Mr Lynch appealed to anyone who is given a cheque with ‘Camphill’ on it to please contact the Gardai.

Described as ‘the lowest of the low’, the theft will not thankfully prevent the holiday from taking place. However the community is now struggling as a result and all help would be appreciated.

“I have begged and borrowed to get the funds together for the holiday,” he said. “I just couldn’t live with myself if I had to tell them that they couldn’t go on holiday. The residents have been a bit nervous since the two break-ins and having gardai around finger printing with the premises on lock down is something we never normally have to do.
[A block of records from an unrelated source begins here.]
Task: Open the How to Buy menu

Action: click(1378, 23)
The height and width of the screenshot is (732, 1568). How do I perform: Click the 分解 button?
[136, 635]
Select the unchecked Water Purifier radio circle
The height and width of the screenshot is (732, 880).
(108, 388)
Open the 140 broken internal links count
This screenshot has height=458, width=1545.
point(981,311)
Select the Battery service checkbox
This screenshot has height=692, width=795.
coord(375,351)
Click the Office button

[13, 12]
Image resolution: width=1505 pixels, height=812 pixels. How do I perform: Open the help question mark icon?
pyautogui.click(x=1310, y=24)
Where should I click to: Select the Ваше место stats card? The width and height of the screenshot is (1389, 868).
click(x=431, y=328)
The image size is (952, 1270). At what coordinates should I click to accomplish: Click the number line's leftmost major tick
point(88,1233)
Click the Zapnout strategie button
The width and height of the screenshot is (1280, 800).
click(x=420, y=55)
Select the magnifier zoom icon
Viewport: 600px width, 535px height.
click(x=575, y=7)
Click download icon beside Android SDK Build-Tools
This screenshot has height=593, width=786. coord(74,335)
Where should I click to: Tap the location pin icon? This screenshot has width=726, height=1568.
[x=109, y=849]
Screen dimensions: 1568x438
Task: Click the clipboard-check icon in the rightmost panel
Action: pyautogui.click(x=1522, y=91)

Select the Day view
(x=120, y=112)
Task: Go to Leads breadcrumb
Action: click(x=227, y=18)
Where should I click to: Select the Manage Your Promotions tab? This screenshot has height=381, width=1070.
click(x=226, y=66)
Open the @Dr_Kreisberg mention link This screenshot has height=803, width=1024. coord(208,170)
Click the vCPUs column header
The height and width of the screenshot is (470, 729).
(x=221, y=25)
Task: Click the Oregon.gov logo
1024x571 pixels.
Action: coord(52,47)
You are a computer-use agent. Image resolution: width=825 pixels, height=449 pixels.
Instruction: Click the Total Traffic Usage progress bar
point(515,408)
“This is a lot more than just the money being stolen. If people want to help out they can contact Camphill directly. This is very disheartening. It seriously upsets very vulnerable people who do not understand how this could happen to them. The thieves are preying on the most vulnerable people in society and they have undermined many years of work with these wonderful people. How anyone could do this to these people with special needs, is frankly just beyond me.’

Founded in 1985, the community is situated not far from Brannockstown, Naas.

It is home to 22 people with special needs and two other people who attend on day placement.

Each year the Dunshane Community tries to organise holidays for people that are resident in the community and this year two groups have already availed of trips to Barcelona and Sicily.